◆ Exercise objective: From the entries below, extract every line that includes the word "computer".

◆ Given data:
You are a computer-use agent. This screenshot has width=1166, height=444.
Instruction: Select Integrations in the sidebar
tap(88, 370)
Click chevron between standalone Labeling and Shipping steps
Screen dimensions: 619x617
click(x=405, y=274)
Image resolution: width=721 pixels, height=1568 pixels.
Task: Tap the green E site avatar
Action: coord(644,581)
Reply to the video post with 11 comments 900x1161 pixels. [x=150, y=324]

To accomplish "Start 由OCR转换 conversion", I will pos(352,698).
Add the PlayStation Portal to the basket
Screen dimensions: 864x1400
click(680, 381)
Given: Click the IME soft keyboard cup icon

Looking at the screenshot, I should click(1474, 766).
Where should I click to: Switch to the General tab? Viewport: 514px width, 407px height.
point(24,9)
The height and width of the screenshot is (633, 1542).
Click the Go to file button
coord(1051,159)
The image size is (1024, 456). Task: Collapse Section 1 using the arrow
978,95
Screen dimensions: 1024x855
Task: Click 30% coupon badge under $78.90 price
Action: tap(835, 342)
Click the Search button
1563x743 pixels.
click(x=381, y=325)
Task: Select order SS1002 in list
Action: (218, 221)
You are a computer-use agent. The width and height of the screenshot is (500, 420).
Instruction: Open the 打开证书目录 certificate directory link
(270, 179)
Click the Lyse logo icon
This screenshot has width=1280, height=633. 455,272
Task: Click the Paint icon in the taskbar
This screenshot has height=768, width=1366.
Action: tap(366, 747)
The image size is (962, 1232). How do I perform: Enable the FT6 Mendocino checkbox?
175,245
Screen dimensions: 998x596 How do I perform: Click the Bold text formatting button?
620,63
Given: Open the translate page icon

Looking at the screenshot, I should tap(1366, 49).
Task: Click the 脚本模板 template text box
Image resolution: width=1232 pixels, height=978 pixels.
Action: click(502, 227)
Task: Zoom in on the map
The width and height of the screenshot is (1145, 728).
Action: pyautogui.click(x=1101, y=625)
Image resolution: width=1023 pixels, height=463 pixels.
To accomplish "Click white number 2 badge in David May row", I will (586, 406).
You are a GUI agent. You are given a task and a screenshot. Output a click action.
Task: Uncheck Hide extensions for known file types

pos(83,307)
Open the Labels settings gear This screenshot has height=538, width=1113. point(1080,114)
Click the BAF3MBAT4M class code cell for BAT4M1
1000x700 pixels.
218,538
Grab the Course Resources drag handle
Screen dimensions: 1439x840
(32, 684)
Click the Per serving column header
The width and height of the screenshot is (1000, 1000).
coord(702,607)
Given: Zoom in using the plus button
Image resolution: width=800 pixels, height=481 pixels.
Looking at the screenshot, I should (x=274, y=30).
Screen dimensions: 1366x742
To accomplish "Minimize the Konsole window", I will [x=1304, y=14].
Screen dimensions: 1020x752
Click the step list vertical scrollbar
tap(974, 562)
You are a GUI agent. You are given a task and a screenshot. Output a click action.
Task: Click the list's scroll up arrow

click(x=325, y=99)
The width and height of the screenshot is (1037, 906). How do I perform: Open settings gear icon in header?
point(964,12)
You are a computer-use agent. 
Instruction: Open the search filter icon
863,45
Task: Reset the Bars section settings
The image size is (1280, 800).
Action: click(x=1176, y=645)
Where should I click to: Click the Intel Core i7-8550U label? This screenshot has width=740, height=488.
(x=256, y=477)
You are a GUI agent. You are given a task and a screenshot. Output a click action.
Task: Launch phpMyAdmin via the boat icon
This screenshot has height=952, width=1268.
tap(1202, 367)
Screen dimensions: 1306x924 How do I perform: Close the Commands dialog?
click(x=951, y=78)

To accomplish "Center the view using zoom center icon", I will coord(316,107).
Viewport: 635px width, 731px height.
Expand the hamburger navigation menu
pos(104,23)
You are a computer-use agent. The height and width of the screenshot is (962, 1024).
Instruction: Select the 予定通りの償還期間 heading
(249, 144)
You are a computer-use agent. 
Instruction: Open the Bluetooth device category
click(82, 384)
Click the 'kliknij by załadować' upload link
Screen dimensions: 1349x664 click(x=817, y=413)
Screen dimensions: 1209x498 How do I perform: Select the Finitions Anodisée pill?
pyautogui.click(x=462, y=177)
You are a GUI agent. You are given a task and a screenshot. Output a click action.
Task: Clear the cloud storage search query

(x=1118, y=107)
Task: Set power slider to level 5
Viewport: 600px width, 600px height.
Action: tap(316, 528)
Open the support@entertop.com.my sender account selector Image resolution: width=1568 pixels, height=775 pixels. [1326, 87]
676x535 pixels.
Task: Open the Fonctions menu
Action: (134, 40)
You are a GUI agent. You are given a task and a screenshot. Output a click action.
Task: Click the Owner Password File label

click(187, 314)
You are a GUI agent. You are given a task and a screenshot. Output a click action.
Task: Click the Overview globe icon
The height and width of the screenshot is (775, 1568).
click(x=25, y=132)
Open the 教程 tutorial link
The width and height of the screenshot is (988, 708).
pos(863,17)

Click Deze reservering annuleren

◆ Response below:
You are a computer-use agent. This screenshot has width=1166, height=444.
You are a computer-use agent. The width and height of the screenshot is (500, 420).
You are a computer-use agent. 
You are a computer-use agent. The height and width of the screenshot is (962, 1024).
You are a computer-use agent. 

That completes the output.